Monday, November 26, 2012

Who Invited Them?

This part in Church history not only recalls the point when the one Catholic church became Roman Catholic by focusing more on the bishop of Rome as its leader.  Now we see the beginning of contextualization which led to liturgy, which I love, and veneration of beings other than the Triune God, which I despise.  This will be a more negative post.

More barbarians came into town, and the people wanted to convert them to Christianity.  They took the seeker sensitive route and tried to gradually slide them into monotheistic worship by saying they could still simply talk to dead heroes and people in the Bible.  This created a chaos.  This also caused a rift between clergy and laity.  The elders became priests and developed a sacerdotal system of worship.  The same system that ended with the fall of the Jerusalem Temple because we did not need it anymore; Jesus is forever our perfect high priest.  All believers have direct access to God through Jesus.  But they developed a priest system again with some having more access to God than others. 

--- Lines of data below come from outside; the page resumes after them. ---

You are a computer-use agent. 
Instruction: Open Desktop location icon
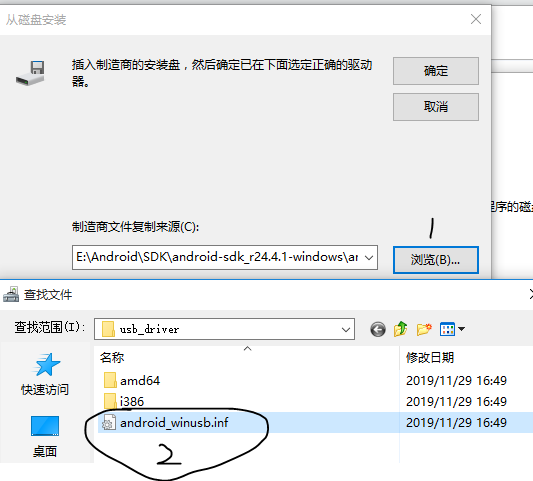pyautogui.click(x=45, y=426)
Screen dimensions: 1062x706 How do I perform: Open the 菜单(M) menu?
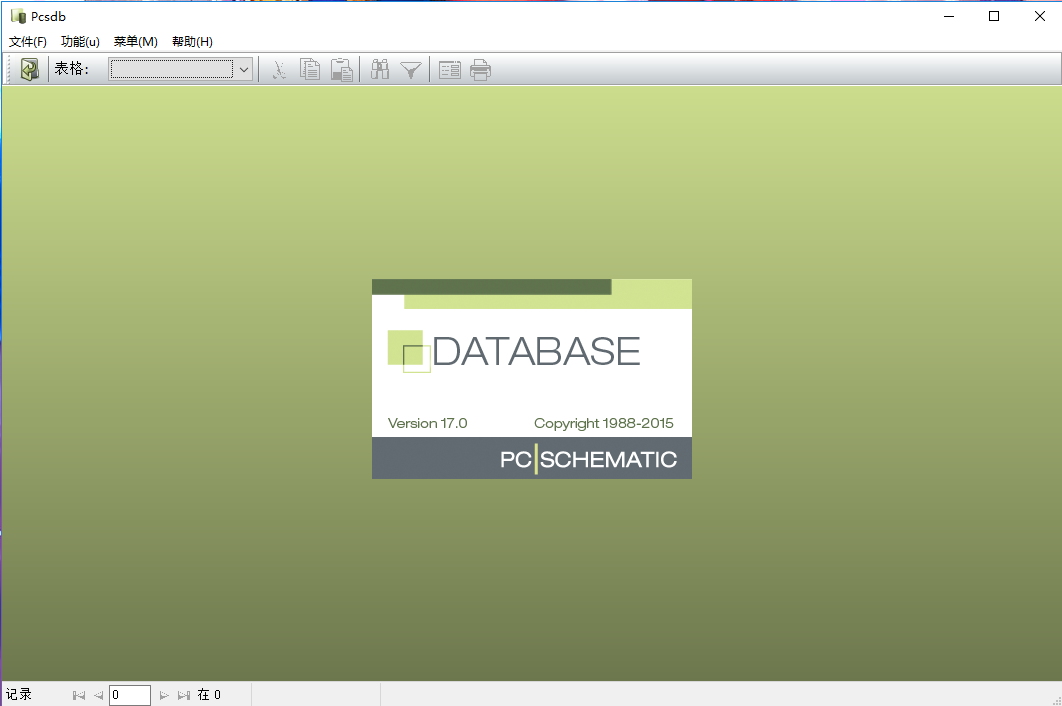click(136, 41)
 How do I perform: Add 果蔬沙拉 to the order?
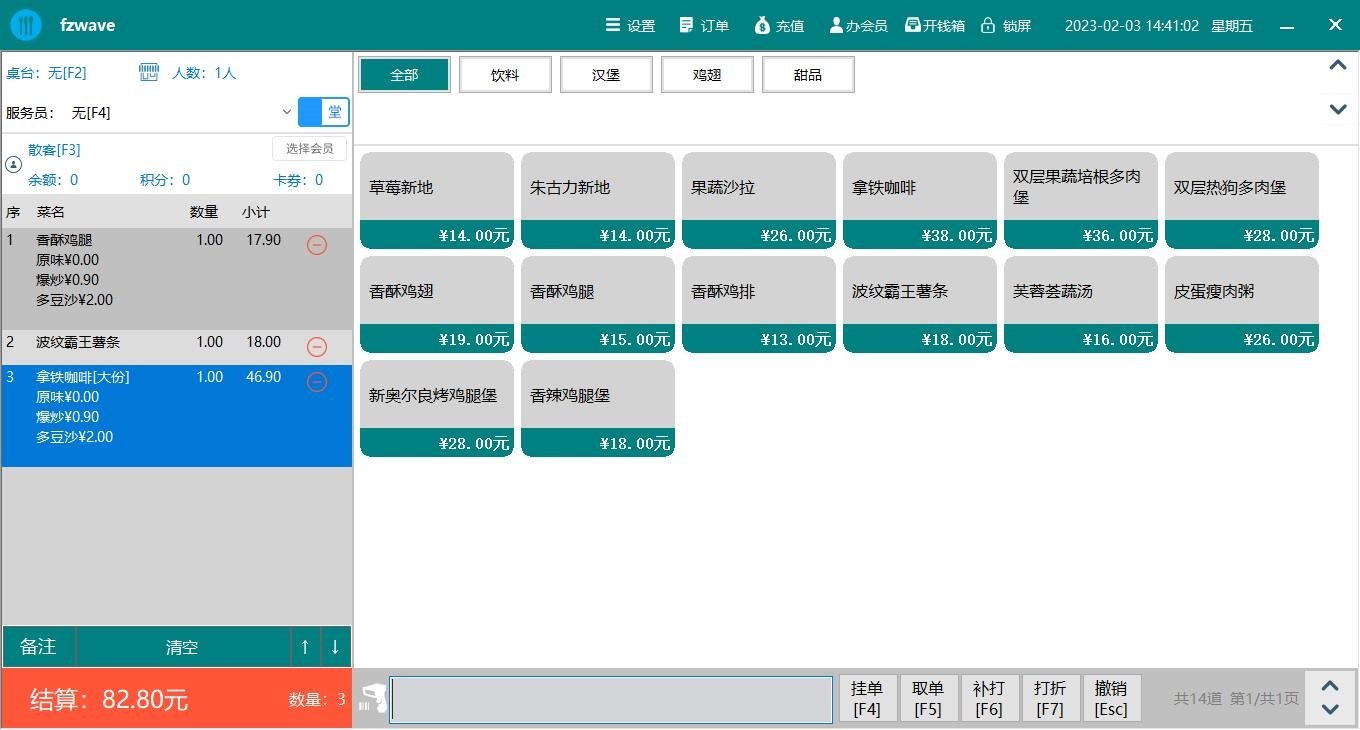(x=758, y=200)
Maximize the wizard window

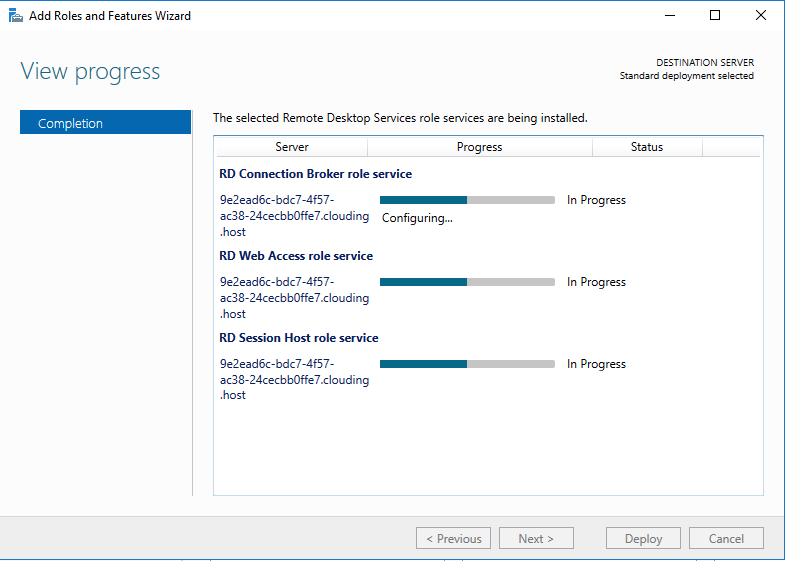pos(715,16)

Back to the saints, the church also started to develop the doctrines about Mary that they are known for: her perpetual virginity and her sinless life (not dogma till 1854).  They decided that we can pray to her because Jesus would like to hear from his mother.  This is when the "Mother of God" title became known, at the time of the Nestorian controversy. 

All the same, Mary did give birth to Christ.  And he happens to be God the Son.  And she was a virgin at the time.  However, the whole Church is the new Eve to Christ's Adam as we all bear Christ in our souls, his blood in our bodies, and are all his Bride.  Mary just obeyed the Lord.  We can too.  Any good attributed to her is the credit of God alone and she would hate the attention she gets today. 

This was the beginning of many of their rituals and customs, some good, some not.  All churches do this, not just the Roman Catholics, but they made it popular, so they get the attention.